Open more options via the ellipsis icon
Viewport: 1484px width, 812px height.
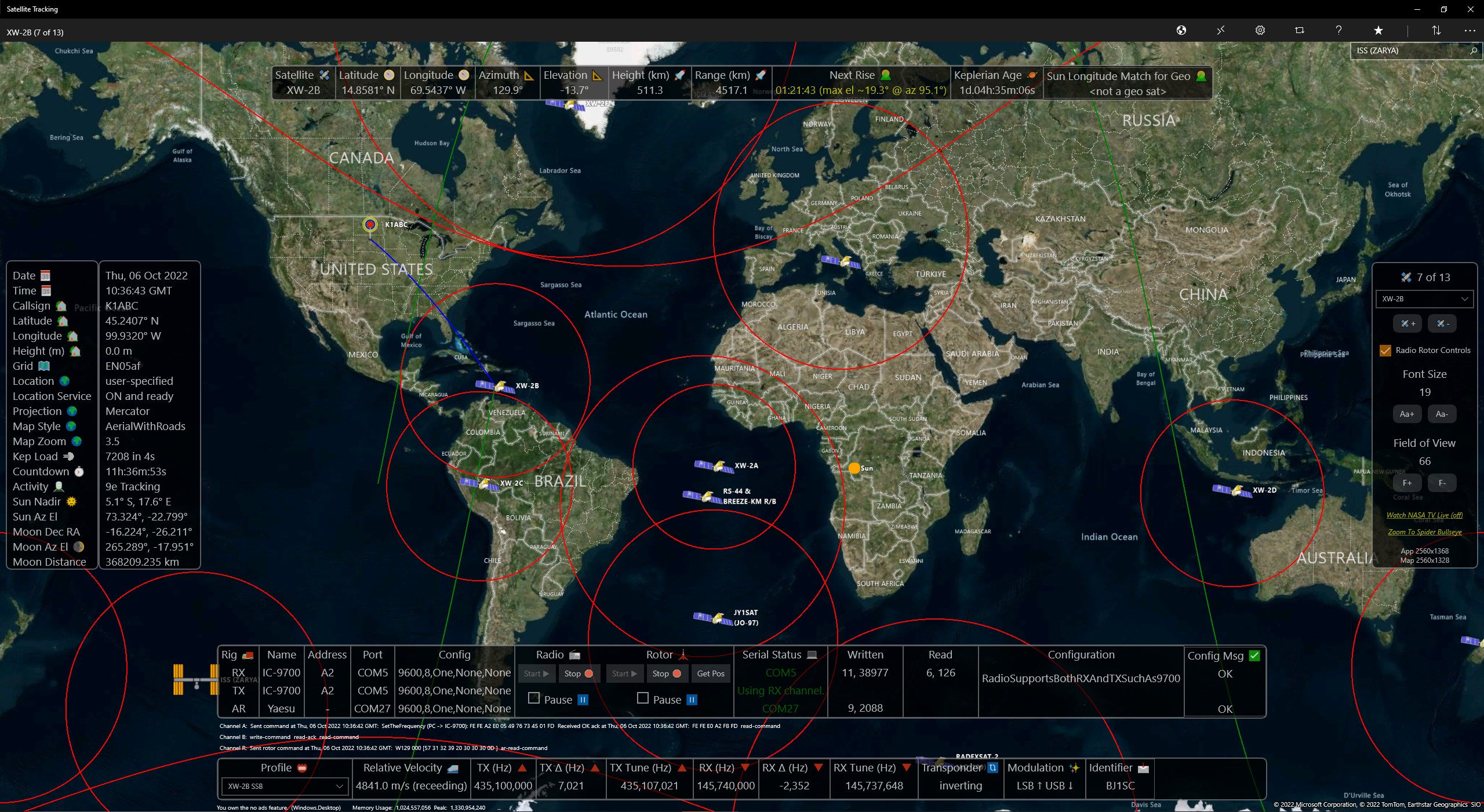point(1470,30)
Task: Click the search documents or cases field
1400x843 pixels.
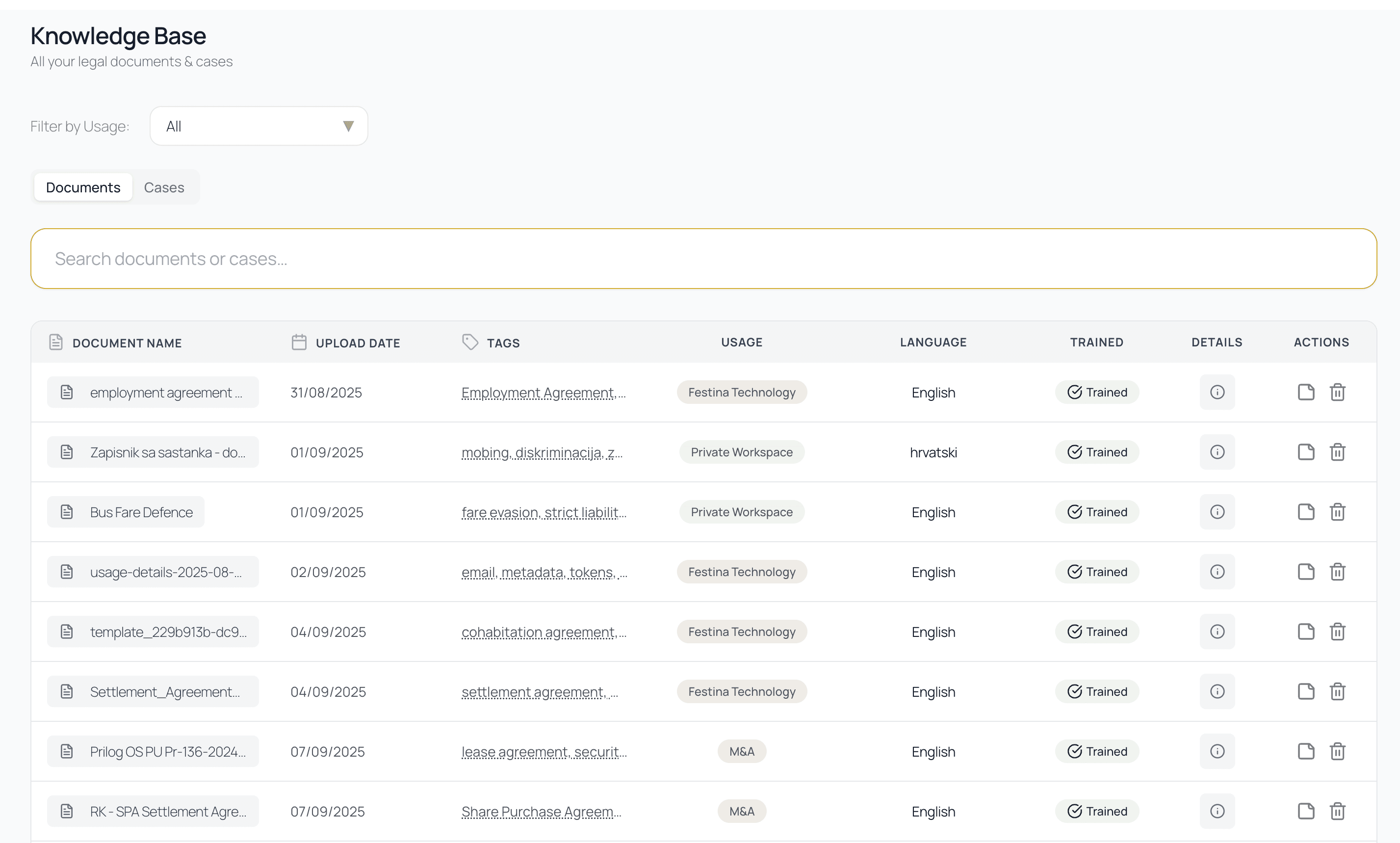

—————

§ **Assignment**: If pictures appear among the records, do not carry them over; retype the rest exactly.

§ **Answer**:
Open more options via the ellipsis icon
Viewport: 1484px width, 812px height.
point(1470,30)
Task: Click the search documents or cases field
1400x843 pixels.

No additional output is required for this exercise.